• [Task to carry out] Repeat only the lines from the one containing "Viewport: 1568px width, 610px" to the final line below, exactly as they read, and leave every picture out.

- Opening Delimiter -

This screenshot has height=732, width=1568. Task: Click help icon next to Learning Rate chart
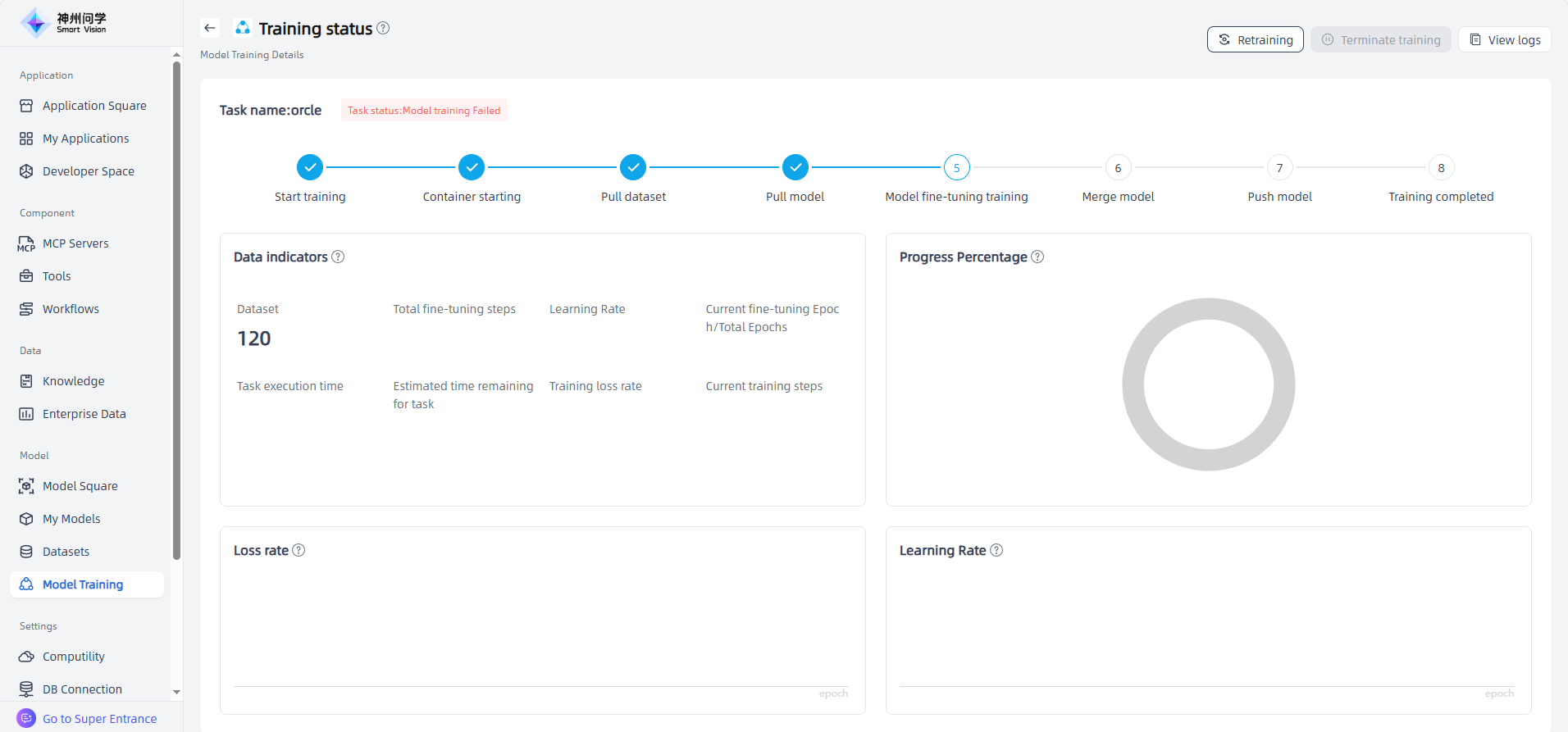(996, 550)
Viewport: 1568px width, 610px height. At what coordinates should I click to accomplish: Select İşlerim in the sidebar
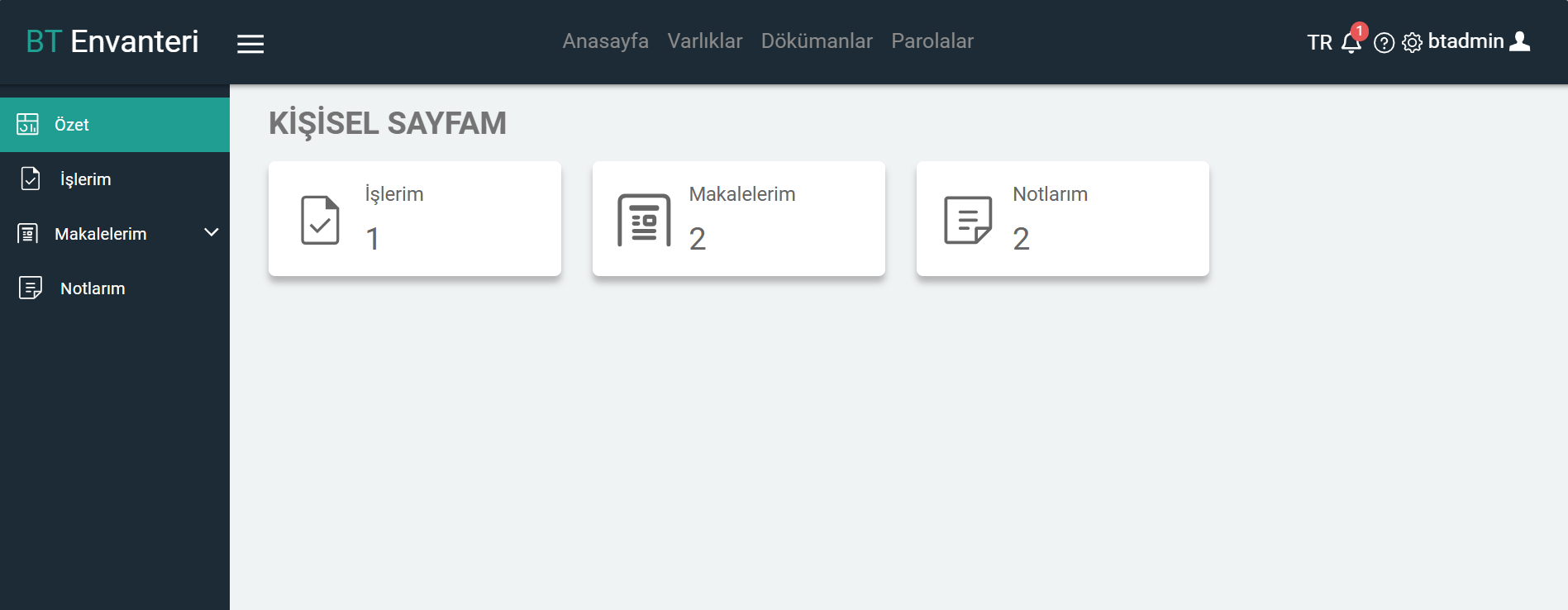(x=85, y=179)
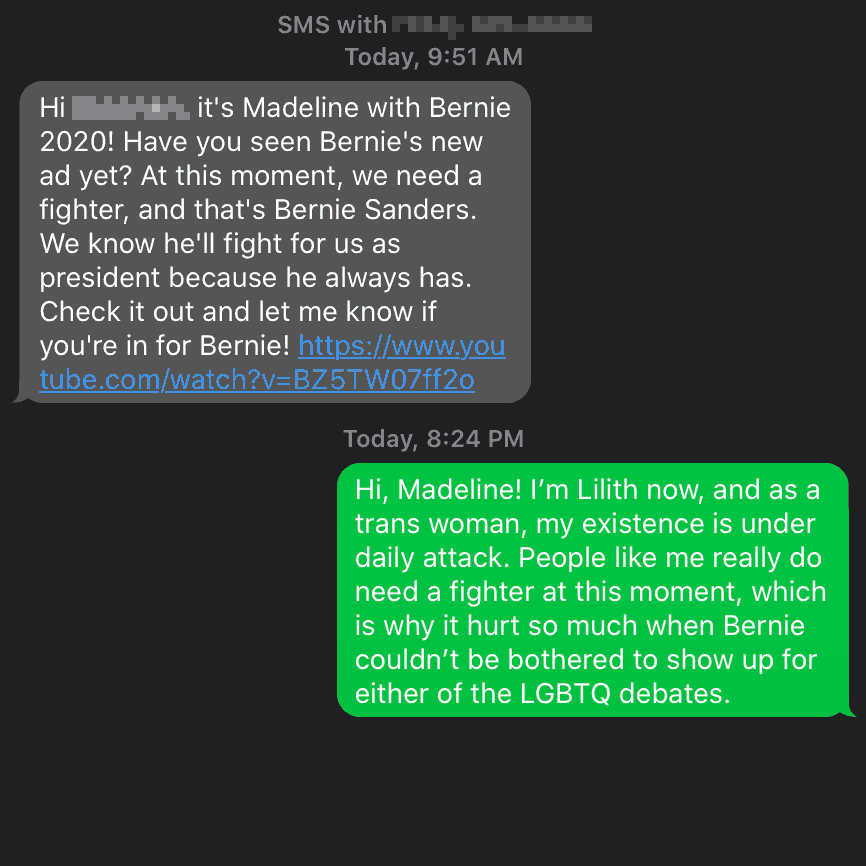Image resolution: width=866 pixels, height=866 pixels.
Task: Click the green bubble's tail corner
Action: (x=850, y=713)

- Closing Delimiter -

• [Result of the exercise]
Viewport: 1568px width, 610px height. At what coordinates should I click to accomplish: Select İşlerim in the sidebar
(x=85, y=179)
Image resolution: width=866 pixels, height=866 pixels.
Task: Click the green bubble's tail corner
Action: (x=850, y=713)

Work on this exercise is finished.